Pendant que les francs‐maçons travaillaient, hors de leurs temples et dans leurs diverses fonctions officielles, à la régénération de la patrie et au mieux‐être général, les travaux habituels des loges languissaient de plus en plus et finirent par perdre entièrement force et vigueur.
Après la prise de la Bastille par le peuple de Paris, le 14 juillet 1789, comme toutes les loges françaises, celle de Cusset cessa de fonctionner régulièrement ; mais la participation individuelle de ses membres aux événements révolutionnaires est certaine ; mêlés à toutes les actions politiques, désignés par leurs concitoyens pour les représenter aux diverses diverses assemblées révolutionnaires, il est hors de doute qu’ils ont été à peu près tous, à des titres divers, les artisans plus ou moins actifs de la Révolution en Bourbonnais.
On les retrouve à peu près tous dans l’histoire locale de cette époque troublée ; en novembre 1792 Antoine Desbrest et François Bardonnet figureront parmi les « citoyens notables » qui assistent avec le « Corps Municipal » au « Conseil Général » de la Commune ; quand, le 22 vendémiaire, an II, se constituera le Comité de Surveillance du District de Cusset, Garand sera appelé à en faire partie comme membre titulaire; il sera maire de Cusset en vendémiaire an VIII (septembre 1799) ; on le retrouvera membre du « Collège Électoral » du département en 1814.
Jean‐Baptiste Dufloquet sera juge au Tribunal Révolutionnaire du District de Cusset. Dussaray‐Vignolles sera maire de Cusset une première fois en germinal, an V (mars 1797), et une seconde fois, comme successeur de Garand, en thermidor, an VIII (juillet 1800) ; mais c’est déjà devant lui, et sous sa présidence, qu’en « l’An Premier de la République Une et Indivisible », lors d’une séance solennelle de l’Assemblée Primaire à l’effet de renouveler les Officiers Municipaux et le Procureur de la Commune, les nouveaux élus feront le serment « de maintenir la liberté et l’égalité, et de mourir à leur poste en les défendant » (séance du 3 décembre 1792).
A mesure que se dérouleront les événements révolutionnaires dont le District de Cusset sera le théâtre, ils agiront, et réagiront, de façons fort diverses ; les uns émigreront à l’étranger, les autres, moins prudents ou moins courageux, seront guillotinés pendant laTerreur ; le plus grand nombre d’entre eux prendront une part active à la vie publique, et surtout avant Thermidor ; mais d’autres se rallieront par la suite au régime nouveau et accepteront des fonctions importantes sous l’Empire.

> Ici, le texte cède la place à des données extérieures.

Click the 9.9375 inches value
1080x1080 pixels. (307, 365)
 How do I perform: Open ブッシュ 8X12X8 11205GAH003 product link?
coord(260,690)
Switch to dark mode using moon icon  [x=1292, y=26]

Un des huit fondateurs de la Discrétion, Chapus‐du‐Bost, « commissaire du cy‐devant roy au tribunal de Cusset », paiera de sa vie ses origines et ses préjugés de caste : accusé d’avoir fait afficher « l’infame proclamation du tyran Capet », d’avoir cherché à discréditer les assignats, d’avoir été le complice de Prinsat, d’avoir professé dans tous les temps les opinions les plus inciviques et d’avoir caché ses titres féodaux », il sera condamné à mort le 23 prairial, malgré les efforts du représentant du peuple Vernerey, et exécuté avec sa femme et ses deux fils.
Il ne semble pas d’ailleurs qu’après la « Grande Tourmente » la Loge « Saint‐Jean de la Discrétion » se soit reconstituée comme le firent beaucoup d’autres, car elle figure parmi les ateliers « dont les travaux ne sont point encore en activité » sur le « Tableau Alphabétique des loges de la Correspondance du Grand Orient de France » imprimé à Paris chez Desveux en l’an 5803 de la Vraie Lumière (An XI de la Liberté).